The target age for the camps is 12 to 16 years old, and they only need minimal computer experience.

People can sign up for as many or as few of the camps as they want.

Dorn signed up to take all three camps because he said he wants to learn as much as he can before he heads to college next year, where he plans to study computer programming.

“Camps like these really help because I learn the principles of programming,” he said.

The second camp, which started Monday, introduces the attendees to concepts and software used to make 2-D games.

Camp instructor Yuzhong Shen, an assistant professor at Old Dominion University, said most of the attendees signed up because they like gaming, but the skills they learn can be used in more than just game development.

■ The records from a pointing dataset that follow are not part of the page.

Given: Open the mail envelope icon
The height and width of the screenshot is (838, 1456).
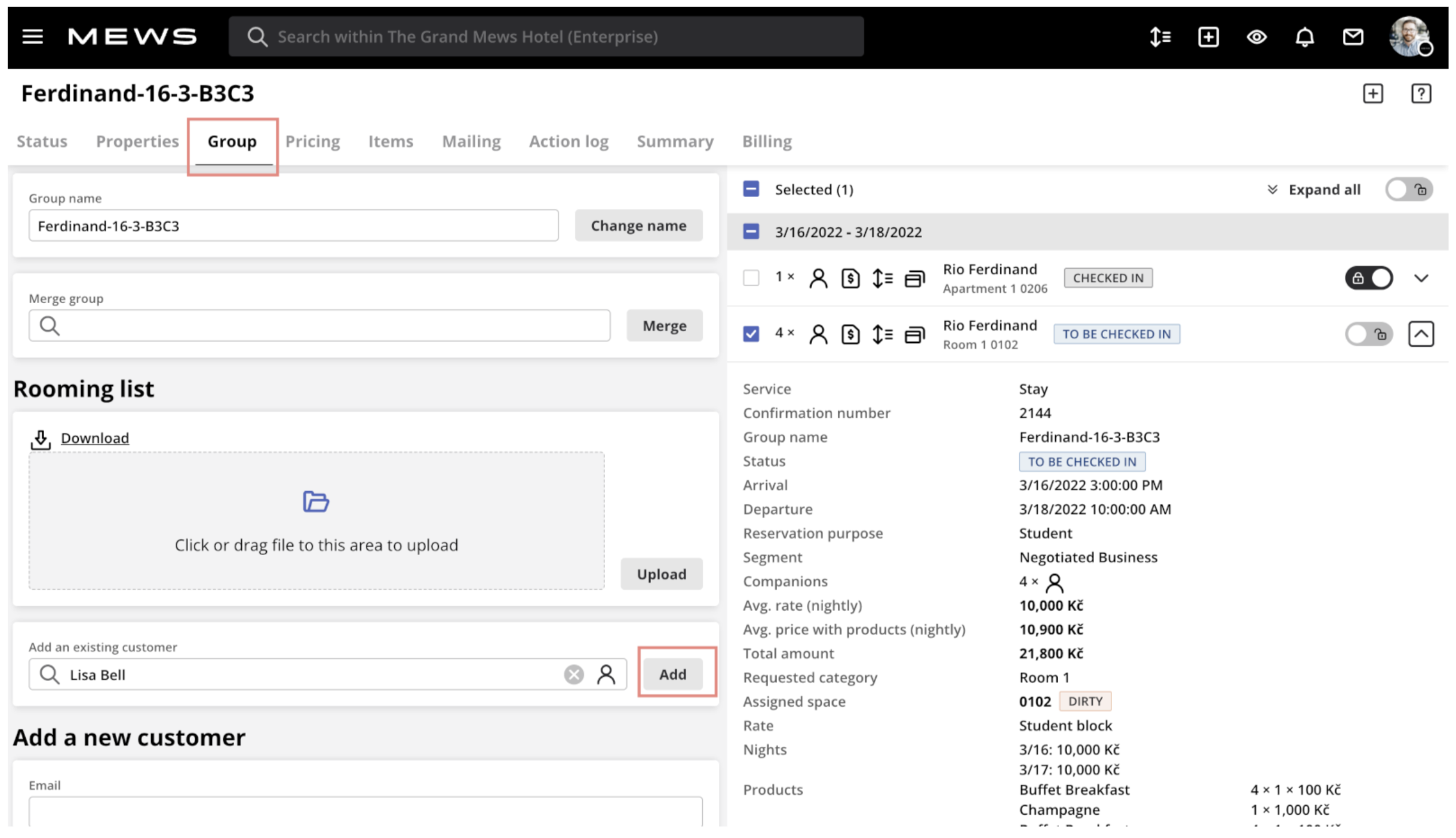Looking at the screenshot, I should pyautogui.click(x=1353, y=37).
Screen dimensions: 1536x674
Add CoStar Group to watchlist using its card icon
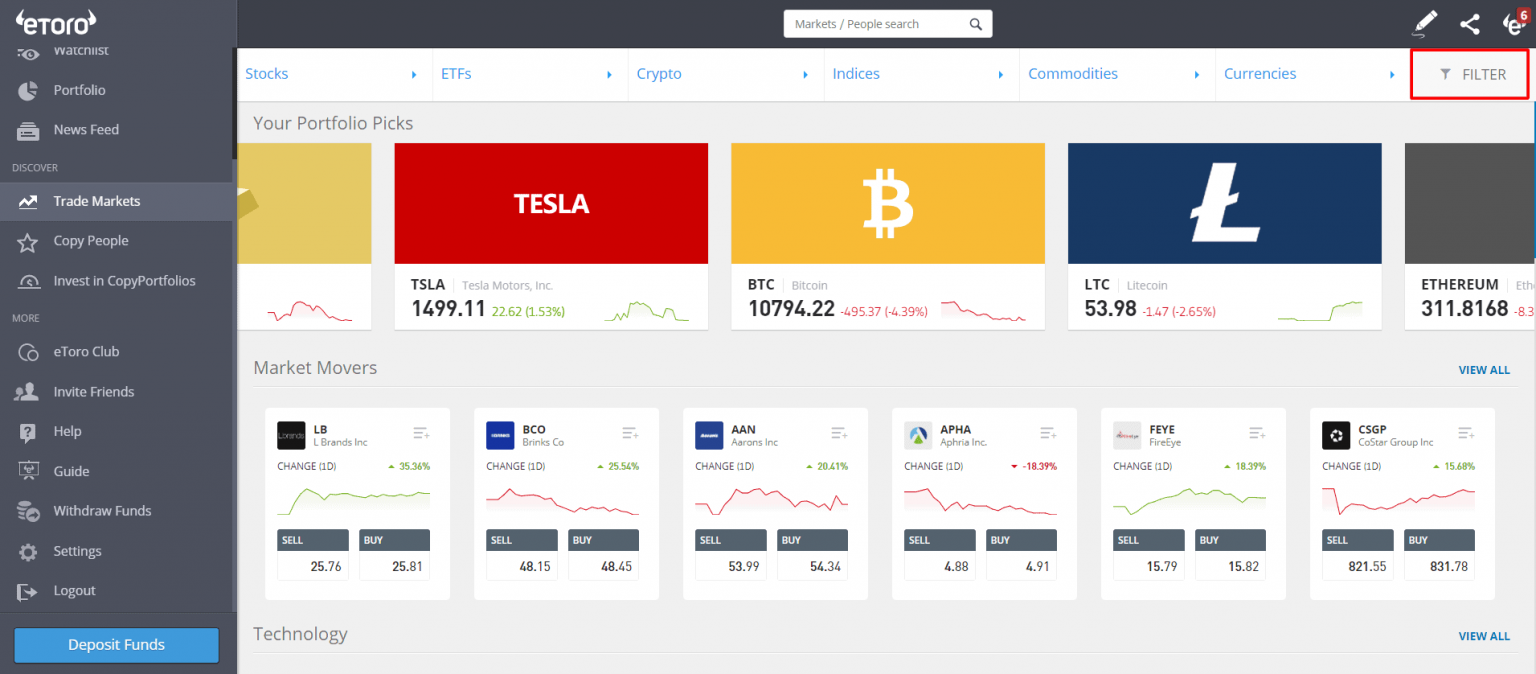(x=1466, y=432)
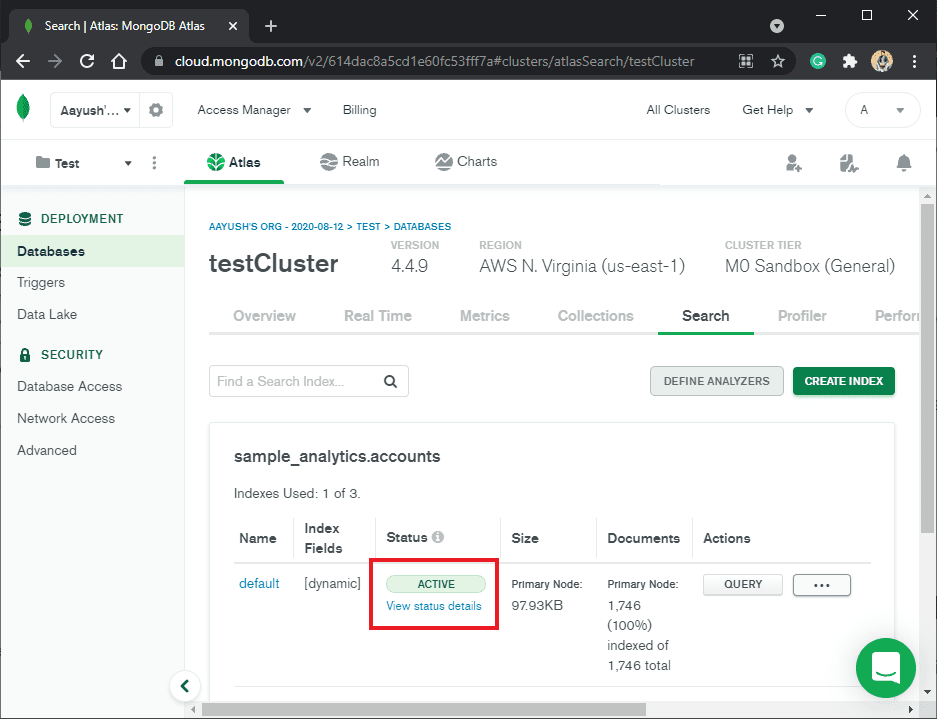The width and height of the screenshot is (937, 719).
Task: Open project settings via the gear icon
Action: tap(156, 109)

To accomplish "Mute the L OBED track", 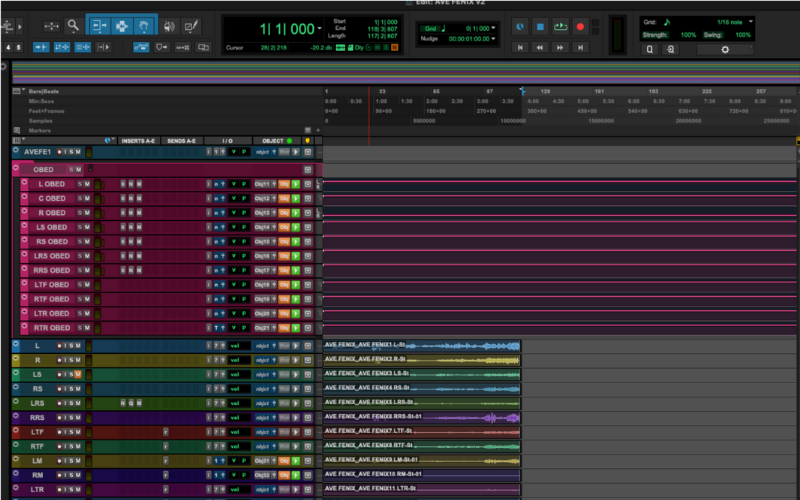I will 87,184.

“The knowledge and skills are not only useful in game development,” he said. “They are also used in modeling and simulation.”

Shen said VMASC staff hope the camp will inspire some of the children to get into science, technology, engineering and math professions.

“We want to use the topic they are interested in to get them into the (STEM) field,” Shen said.

Throughout the week, the attendees will create anywhere from three to five 2-D games, and they will do it with very little help.

Shen said he does a short instruction at the beginning of the day, but afterward, he allows everyone to work independently on the day’s project because they work at different paces.

On Wednesday, the group created a game, called the Lazarus game, in which a character must avoid falling boxes before he can climb the stacks to press a stop button.

There are several different elements, including a hero character and four different kinds of boxes, used in the creation of the game.

“For this game, there’s quite a lot of work,” Shen said. “What they have is only the pictures.”

Every movement from the dropping of the boxes to the dodging of the character has to be created by the camp attendees.

Jermaine Brooms, 13, said developing the character has been one of the hardest things he’s done at the camp.

He had to manipulate seven different images of the character in order to get the movements perfect.

Brooms said he wants to be able to build his own games using what he’s learned this week.

“I’ve always been into playing games,” he said. “And I wanted to be able to make games of my own.”

The campers will give a presentation on what they have learned and created for their parents and some of the VMASC staff on Friday.

The next camp, intermediate game development, will take place Aug. 1-5 and focus more on 3-D gaming.